### WORK TASK
Of all the lines below, return only those starting with the line holding "This screenshot has width=2210, height=1565." and going on through the line holding "Given: Tick checkbox for task ID 3", exactly as written.
════════════════
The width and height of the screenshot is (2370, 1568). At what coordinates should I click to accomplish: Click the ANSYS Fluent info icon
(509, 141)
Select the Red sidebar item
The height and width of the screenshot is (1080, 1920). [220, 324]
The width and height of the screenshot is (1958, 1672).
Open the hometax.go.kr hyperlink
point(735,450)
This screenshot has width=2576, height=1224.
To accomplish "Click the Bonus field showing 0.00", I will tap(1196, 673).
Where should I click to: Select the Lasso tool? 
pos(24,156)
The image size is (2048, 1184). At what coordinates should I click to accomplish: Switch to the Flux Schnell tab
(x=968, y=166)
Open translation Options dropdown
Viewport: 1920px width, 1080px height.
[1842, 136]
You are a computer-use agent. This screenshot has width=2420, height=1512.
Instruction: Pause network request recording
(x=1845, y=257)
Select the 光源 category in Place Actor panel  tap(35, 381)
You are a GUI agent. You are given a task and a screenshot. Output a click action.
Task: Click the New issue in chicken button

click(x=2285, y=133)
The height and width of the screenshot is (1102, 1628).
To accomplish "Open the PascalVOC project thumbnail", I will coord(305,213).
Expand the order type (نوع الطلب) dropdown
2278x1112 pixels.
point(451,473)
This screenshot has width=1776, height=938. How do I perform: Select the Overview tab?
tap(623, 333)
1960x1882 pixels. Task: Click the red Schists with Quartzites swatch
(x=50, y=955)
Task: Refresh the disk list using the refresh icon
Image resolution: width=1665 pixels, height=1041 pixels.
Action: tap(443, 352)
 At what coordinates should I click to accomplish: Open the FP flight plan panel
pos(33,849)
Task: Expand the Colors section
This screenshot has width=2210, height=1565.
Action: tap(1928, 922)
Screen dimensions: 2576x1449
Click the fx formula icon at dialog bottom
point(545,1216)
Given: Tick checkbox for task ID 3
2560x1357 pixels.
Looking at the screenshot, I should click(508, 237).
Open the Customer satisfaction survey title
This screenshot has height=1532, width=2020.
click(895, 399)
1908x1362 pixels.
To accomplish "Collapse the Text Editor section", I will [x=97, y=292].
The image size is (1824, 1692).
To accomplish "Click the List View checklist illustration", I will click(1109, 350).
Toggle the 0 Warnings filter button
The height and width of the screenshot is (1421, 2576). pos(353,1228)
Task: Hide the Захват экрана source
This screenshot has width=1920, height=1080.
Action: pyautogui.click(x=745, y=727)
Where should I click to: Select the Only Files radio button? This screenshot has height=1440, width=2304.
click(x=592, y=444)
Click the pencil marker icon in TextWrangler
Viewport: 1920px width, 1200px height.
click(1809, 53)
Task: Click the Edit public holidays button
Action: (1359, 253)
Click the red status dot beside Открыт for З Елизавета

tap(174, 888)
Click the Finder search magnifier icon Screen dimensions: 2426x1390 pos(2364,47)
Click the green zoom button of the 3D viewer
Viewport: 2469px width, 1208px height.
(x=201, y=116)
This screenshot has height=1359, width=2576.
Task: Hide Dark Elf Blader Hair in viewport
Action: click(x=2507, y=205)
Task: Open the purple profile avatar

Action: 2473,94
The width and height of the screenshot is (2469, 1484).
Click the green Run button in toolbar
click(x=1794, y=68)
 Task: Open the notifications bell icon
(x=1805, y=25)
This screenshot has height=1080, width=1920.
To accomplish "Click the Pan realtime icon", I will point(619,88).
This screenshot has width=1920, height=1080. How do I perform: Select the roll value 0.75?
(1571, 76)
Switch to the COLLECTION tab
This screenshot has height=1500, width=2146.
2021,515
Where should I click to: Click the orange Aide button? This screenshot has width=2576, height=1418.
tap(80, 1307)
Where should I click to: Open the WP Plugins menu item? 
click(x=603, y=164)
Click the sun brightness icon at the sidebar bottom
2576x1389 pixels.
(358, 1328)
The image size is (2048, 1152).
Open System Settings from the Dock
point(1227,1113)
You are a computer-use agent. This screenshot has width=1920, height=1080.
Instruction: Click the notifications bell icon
════════════════
### EXERCISE OUTPUT
This screenshot has width=2210, height=1565.
Action: tap(1928, 922)
Screen dimensions: 2576x1449
Click the fx formula icon at dialog bottom
point(545,1216)
Given: Tick checkbox for task ID 3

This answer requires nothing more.